Let’s talk a little about this ta, this life “stuff.” The truth is, this ta is what makes up our life. Our job, our families, our money, our possessions, our aspirations, our hopes and dreams, our memories. Paul doesn’t discount any of this “stuff.” He doesn’t want believers to be neutral to stuff. To live in the world is to live with stuff. Paul had his own stuff. The way we “gospelize” this is to think and respond properly to this stuff, and to put the most value in the right stuff.
It is inevitable that we are going to care about our stuff and worry about it. Is worrying good or bad? We often hear from pop psychology that worrying is bad. “Don’t worry, be happy.” Right? But worrying is a response to the well-being of our stuff. Shouldn’t we worry about our family’s health and flourishing? Shouldn’t we worry about world peace? The environment? We should. The problem actually comes in (1) worrying about the wrong stuff (don’t I need a second boat?), and (2) becoming overly anxious about our stuff, paralyzed by fear.
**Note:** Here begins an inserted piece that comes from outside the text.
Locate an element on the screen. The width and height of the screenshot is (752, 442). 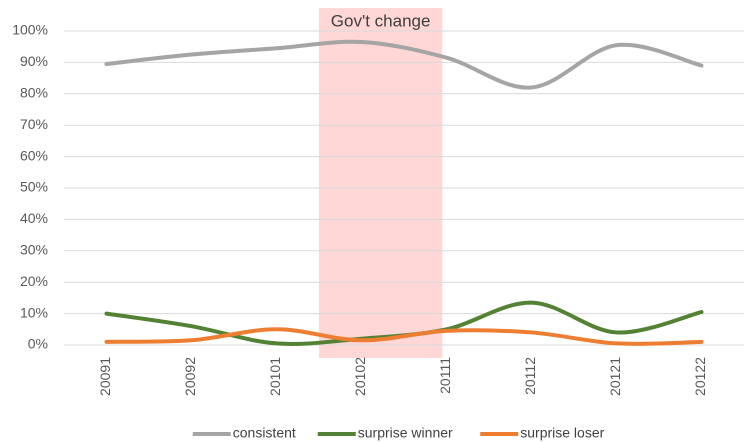
x-tick-label: 20091 is located at coordinates (105, 376).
Paul actually encourages the Philippians to be concerned, to “worry.” But where formation happens is in worrying about the right things in the right way.
It’s kinda funny—Paul tells the Philippians in chapter 4: “Do not worry about anything, but in everything by prayer and supplication with thanksgiving let your requests be made known to God” (4:6). So the message there is—don’t worry! But in chapter 2 he already told them: “I know no one like [Timothy] who will be genuinely concerned for your welfare” (2:20). The verb for “concerned” (merimnaō) in 2:20 is the same one in 4:6 for “worry.” Make up your mind, Paul! Should I not be concerned about anything? Or should I be concerned, like Timothy? Paul is not contradicting himself. I think he is saying, turn your heart away from worrying too much about the wrong things, and pour yourself into the right things, the stuff of Jesus.
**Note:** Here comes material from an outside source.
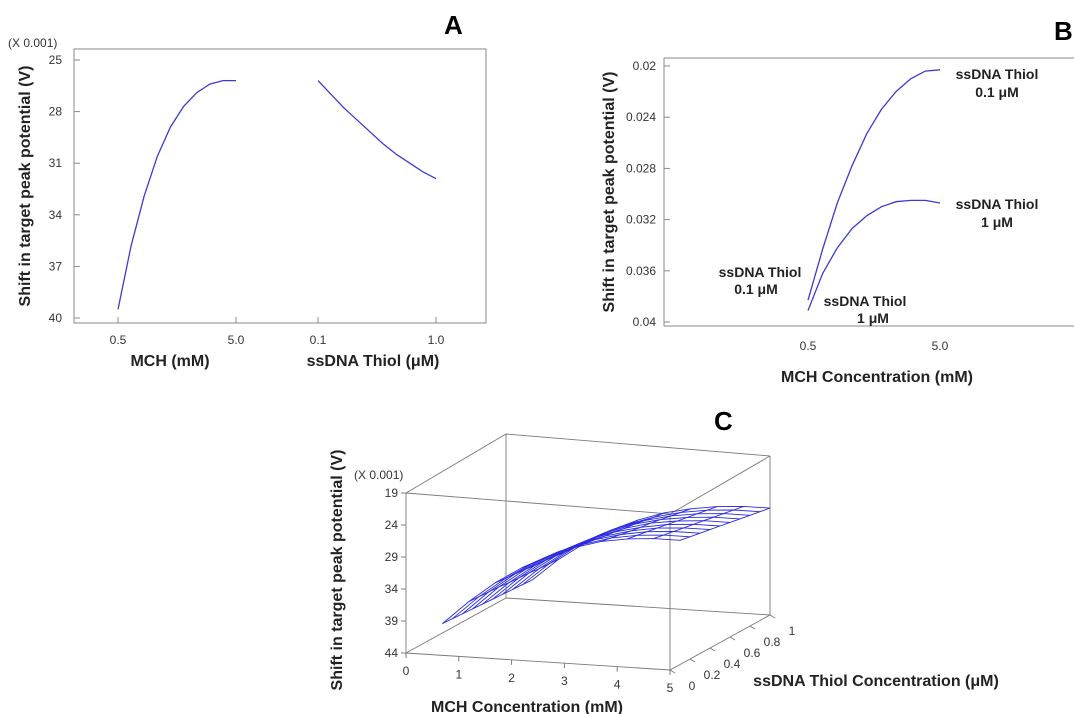  Describe the element at coordinates (610, 192) in the screenshot. I see `panel-b-ylabel: Shift in target peak potential (V)` at that location.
I don’t think that means for Paul that we shouldn’t be concerned about paying off our mortgage, or a sick relative, or global warming, or the economy. It’s not the way of the gospel to be heartless about the lives of the people we care about and the world God created. But we can get wrapped up in pouring our soul into work promotions we don’t need, or luxury items we won’t use. We might care too much to impress our neighbors. We might be trying too hard to change our circumstances or to keep our situation exactly the same. Part of Paul’s message of not worrying about this “stuff” and latching on to Jesus’ “stuff” is maintaining a pliable spirit. Life is going to throw things at you, some good, some bad. Part of the power of the gospel is the ability to build up resilience and maintain a thankful heart, even when low times come.
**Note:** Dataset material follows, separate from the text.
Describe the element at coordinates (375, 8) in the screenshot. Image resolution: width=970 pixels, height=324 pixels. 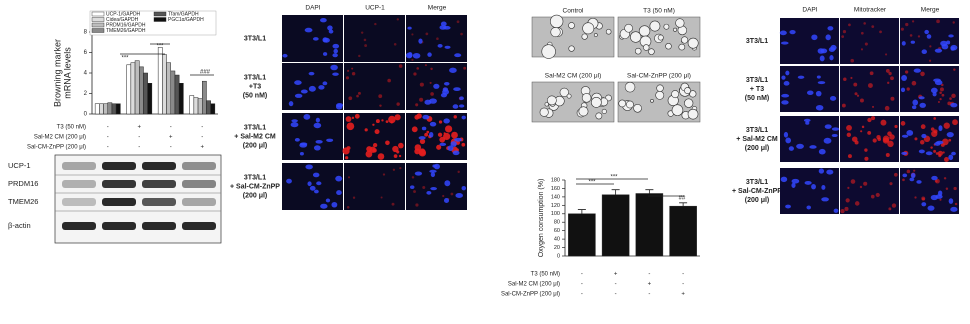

I don’t know how the Philippians responded to Paul’s letter, but what I have gotten out of it is that the gospel doesn’t wash away our problems. There’s no guarantee of a “hassle-free” life. In fact, Paul tells the Philippians that more gospel = more suffering (1:29). What is promised is that life’s ups and downs, the good and the bad, have purpose and meaning in the gospel economy, and that life lived by faith in Jesus Christ will always move on the path towards God’s good gospel end, even if we cannot see the road ahead right now. We can choose to cling to the stuff that might go away and feel miserable. Or hold lightly to the transient stuff and cling to the stuff that Jesus wants us to care about. One way or another, our lives will have ta. It is only natural our hearts will respond to that ta. Magda Arnold was right—we respond emotionally to what we value. Choosing the good here and now means deciding what ta we will hold on to. So, worry! Paul says. But worry about the right ta, worry well, and worry with joy and hope in Jesus Christ. Let the good news touch and transform your whole being to conform to Christ’s own “gospel affections.”